The Badgers have had one starting lineup the entire season, consisting of Ben Brust, Traevon Jackson, Josh Gasser, Sam Dekker, and Frank Kaminsky. Bo Ryan rarely plays more than eight guys, sometimes sticking to only seven. Wisconsin's main sub off the bench, though, is the one player who could take the Badgers to the next level: Nigel Hayes.
He wasn’t a highly touted recruit like Jabari Parker or Julius Randle, and no, he hasn’t been as effective as those two this season. But Hayes has played extremely well in his role for the Badgers this year, especially during the second half of the season. After not scoring more than eight points in any of his first 11 games, Hayes did so in nine of his next 14, and has consistently contributed since then.
Lately, instead of taking out one of the team's three starting guards and playing Hayes along side Kaminsky and Dekker, Ryan has used Hayes to give Dekker and Kaminsky more rest. This creates a smaller, but more athletic lineup for the Badgers. Having three guards like Brust, Gasser, and Jackson is tough enough to deal with; combined with Dekker and Hayes’ versatility, they can create a lot of problems for opponents.

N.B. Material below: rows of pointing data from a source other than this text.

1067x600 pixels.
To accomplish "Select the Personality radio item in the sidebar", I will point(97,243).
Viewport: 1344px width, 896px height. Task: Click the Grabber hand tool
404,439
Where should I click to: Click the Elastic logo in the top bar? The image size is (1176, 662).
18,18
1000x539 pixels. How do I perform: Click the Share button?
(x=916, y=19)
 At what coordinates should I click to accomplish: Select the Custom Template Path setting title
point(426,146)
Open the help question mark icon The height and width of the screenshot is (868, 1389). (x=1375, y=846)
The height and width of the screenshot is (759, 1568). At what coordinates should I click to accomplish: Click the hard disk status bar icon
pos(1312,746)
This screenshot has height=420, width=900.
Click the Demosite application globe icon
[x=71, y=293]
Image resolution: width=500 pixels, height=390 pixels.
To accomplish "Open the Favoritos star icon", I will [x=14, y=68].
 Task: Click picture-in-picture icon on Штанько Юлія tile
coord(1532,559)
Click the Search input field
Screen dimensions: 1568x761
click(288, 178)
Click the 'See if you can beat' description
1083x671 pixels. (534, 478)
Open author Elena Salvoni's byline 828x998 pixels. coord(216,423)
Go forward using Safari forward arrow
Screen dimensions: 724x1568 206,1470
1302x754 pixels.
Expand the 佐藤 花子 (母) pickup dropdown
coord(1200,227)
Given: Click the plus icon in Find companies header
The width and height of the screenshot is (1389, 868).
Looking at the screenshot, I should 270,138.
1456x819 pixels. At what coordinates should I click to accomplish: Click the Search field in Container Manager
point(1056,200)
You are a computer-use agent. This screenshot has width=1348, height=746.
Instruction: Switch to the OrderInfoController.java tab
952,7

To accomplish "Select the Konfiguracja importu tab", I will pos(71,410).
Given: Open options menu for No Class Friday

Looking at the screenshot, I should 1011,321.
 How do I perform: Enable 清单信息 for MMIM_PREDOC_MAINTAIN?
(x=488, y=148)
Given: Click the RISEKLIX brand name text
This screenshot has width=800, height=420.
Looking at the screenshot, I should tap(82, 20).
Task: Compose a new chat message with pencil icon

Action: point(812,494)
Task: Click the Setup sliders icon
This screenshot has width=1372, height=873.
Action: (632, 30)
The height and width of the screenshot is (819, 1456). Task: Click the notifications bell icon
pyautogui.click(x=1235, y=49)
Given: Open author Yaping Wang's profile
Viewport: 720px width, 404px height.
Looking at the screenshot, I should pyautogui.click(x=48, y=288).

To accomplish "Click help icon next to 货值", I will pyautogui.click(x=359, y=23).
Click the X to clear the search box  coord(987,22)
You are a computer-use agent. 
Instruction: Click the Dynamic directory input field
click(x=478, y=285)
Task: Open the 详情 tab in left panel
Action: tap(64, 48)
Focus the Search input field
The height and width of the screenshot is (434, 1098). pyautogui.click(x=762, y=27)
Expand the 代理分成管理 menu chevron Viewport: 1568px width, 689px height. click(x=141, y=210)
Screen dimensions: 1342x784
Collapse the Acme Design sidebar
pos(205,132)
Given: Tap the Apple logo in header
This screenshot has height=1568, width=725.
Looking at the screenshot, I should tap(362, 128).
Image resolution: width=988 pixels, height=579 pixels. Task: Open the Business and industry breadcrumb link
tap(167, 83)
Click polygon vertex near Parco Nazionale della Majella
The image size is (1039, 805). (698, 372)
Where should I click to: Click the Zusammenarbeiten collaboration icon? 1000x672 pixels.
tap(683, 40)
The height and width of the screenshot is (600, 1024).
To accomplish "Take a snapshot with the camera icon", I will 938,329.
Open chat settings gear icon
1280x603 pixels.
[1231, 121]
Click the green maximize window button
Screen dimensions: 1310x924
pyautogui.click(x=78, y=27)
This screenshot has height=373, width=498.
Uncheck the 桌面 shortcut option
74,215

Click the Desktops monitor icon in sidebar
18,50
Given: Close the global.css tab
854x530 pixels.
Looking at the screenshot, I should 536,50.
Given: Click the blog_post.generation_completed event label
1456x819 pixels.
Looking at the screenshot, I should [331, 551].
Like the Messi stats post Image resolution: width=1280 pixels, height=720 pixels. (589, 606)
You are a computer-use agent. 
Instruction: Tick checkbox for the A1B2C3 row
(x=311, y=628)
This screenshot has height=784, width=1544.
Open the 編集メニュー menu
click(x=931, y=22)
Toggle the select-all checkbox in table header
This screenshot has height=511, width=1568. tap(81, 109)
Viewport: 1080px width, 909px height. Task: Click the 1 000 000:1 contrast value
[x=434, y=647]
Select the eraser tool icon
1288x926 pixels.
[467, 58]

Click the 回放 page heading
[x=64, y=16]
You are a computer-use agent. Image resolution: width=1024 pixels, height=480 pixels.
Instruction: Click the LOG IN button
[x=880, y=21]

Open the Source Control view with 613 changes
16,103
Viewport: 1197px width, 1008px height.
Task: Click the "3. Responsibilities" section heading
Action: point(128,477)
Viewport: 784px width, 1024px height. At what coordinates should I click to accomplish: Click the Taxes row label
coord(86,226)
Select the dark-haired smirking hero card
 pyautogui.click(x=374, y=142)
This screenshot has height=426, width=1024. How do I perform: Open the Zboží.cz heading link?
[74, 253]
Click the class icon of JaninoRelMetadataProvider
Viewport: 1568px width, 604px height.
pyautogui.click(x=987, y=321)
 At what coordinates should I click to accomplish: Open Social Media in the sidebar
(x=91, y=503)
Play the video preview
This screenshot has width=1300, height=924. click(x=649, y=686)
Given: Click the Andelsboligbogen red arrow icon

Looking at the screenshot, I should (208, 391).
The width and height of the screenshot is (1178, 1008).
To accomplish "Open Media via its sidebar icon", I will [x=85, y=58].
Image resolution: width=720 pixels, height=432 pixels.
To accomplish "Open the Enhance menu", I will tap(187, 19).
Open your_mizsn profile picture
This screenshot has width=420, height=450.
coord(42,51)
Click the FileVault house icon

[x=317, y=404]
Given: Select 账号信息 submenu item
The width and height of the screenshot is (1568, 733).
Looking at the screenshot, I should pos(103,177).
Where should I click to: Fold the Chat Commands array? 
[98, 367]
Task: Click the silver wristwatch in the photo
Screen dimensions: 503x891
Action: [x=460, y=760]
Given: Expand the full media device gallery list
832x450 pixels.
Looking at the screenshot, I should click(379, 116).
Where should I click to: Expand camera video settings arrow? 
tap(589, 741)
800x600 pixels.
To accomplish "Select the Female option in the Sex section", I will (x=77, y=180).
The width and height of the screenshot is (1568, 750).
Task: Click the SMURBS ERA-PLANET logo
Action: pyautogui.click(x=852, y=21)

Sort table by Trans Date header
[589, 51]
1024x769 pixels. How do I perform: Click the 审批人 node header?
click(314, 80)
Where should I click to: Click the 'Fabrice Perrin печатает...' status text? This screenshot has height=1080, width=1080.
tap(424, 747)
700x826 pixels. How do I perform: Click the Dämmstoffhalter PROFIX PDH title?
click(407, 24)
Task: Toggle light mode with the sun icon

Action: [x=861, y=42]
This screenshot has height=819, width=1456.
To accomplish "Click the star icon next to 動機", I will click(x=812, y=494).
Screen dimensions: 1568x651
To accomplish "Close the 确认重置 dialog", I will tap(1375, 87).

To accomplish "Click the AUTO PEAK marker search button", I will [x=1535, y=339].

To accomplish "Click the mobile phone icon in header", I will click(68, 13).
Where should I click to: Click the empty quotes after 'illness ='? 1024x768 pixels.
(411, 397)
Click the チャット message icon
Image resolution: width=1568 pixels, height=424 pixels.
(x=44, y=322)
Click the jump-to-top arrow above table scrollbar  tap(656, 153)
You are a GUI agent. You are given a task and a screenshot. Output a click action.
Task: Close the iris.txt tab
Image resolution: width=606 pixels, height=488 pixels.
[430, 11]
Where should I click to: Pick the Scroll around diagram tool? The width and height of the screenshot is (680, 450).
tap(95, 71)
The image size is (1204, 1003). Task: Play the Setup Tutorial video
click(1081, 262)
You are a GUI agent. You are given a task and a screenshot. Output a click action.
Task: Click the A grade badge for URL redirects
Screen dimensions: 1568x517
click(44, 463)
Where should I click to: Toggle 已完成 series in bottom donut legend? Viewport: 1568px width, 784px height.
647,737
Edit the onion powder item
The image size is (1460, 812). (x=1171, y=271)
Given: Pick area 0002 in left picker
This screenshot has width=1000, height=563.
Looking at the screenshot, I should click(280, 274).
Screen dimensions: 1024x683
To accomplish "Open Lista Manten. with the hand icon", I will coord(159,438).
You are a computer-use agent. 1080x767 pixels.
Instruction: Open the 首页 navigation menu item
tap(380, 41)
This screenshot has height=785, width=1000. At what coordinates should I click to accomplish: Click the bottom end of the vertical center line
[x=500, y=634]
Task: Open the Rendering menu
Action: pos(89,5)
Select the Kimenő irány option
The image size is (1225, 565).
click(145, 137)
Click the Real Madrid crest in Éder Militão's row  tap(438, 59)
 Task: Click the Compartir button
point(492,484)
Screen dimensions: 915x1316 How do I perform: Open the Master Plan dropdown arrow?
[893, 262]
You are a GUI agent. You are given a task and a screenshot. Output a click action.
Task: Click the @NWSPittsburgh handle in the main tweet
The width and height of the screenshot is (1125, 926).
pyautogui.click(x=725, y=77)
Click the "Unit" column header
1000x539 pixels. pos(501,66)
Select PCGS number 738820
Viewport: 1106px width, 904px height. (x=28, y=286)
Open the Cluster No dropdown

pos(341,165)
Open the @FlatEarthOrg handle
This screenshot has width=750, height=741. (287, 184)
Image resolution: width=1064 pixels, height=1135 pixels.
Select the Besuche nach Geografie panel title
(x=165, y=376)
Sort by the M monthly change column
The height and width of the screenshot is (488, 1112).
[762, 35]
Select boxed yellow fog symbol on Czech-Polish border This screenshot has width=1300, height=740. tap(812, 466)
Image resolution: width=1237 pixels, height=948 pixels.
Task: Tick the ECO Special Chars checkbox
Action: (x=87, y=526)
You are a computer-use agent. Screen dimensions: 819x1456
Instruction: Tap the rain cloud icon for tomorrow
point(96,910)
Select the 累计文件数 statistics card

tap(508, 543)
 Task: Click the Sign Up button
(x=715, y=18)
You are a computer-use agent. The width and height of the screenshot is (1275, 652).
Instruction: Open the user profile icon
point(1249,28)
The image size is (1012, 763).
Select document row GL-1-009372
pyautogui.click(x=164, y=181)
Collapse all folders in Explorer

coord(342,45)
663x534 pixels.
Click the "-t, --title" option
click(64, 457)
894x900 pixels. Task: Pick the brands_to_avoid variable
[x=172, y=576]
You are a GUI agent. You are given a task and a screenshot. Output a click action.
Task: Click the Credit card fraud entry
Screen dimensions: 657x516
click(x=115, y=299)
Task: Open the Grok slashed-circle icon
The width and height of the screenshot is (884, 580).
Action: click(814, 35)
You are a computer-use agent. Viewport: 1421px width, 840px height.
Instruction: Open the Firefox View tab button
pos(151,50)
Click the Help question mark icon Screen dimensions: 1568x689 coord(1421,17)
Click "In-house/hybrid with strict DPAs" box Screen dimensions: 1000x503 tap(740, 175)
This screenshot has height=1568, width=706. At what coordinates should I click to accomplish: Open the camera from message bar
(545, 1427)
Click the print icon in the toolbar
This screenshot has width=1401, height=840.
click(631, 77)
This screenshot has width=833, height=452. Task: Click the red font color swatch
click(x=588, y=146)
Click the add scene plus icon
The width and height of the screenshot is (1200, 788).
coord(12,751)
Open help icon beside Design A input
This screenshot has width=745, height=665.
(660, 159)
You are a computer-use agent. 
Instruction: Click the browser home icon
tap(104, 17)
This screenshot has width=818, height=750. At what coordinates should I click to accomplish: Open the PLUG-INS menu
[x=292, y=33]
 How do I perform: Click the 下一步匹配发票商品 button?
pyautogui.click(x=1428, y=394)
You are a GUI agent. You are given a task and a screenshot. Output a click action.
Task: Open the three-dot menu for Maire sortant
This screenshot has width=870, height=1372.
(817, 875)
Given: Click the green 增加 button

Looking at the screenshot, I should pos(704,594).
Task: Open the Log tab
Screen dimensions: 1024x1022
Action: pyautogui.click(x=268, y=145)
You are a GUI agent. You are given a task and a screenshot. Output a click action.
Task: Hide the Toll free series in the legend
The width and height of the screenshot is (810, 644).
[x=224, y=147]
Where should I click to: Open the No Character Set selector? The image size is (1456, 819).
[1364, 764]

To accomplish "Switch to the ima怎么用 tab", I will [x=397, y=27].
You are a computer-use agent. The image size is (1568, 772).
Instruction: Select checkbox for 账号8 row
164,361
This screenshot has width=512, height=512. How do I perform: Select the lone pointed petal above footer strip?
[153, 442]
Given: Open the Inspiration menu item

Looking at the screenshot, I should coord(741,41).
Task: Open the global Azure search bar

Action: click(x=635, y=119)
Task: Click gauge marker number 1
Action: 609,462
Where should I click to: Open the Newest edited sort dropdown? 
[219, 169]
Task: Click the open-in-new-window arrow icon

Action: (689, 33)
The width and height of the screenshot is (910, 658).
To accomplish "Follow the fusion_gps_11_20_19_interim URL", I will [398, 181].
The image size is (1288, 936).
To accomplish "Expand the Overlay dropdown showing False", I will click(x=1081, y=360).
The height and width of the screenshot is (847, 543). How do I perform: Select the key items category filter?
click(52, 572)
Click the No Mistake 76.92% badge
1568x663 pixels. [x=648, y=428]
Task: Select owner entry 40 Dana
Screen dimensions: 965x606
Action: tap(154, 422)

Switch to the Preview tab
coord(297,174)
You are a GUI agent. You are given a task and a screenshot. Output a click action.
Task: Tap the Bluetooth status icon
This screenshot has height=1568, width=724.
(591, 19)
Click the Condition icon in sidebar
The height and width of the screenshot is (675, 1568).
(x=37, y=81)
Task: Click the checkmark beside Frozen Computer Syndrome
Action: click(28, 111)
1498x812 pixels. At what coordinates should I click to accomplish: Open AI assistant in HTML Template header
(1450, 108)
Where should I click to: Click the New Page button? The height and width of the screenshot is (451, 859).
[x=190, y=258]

Listed at 6'7", 215 pounds coming out of high school, Hayes didn’t project to be as much of a threat in the paint as he has been. However, he has bulked up to 250 pounds while still maintaining his athleticism. With the added muscle, Hayes can easily make his way to the basket and draw contact. He leads the team with a 96.7 percent free throw rate, having shot 146 free throws to 151 field goals.
Hayes doesn’t always light up the score sheet, but he has shown that he’s capable of scoring when needed. He had a huge 14 points in a last-second win over Michigan Sate February 9.
In the tournament, Hayes's aggression on offense and ability to draw fouls will be key. If all goes well, Hayes could push his fellow front court teammates for minutes, much like last year when Mitch McGary took over as the Michigan's main big man.
Hayes isn’t the best freshman prospect in the country; he's not even in the top five. But that doesn’t matter. We aren’t talking about the draft, we’re talking about the NCAA tournament. And this year, Hayes could break out and become one of the faces of March.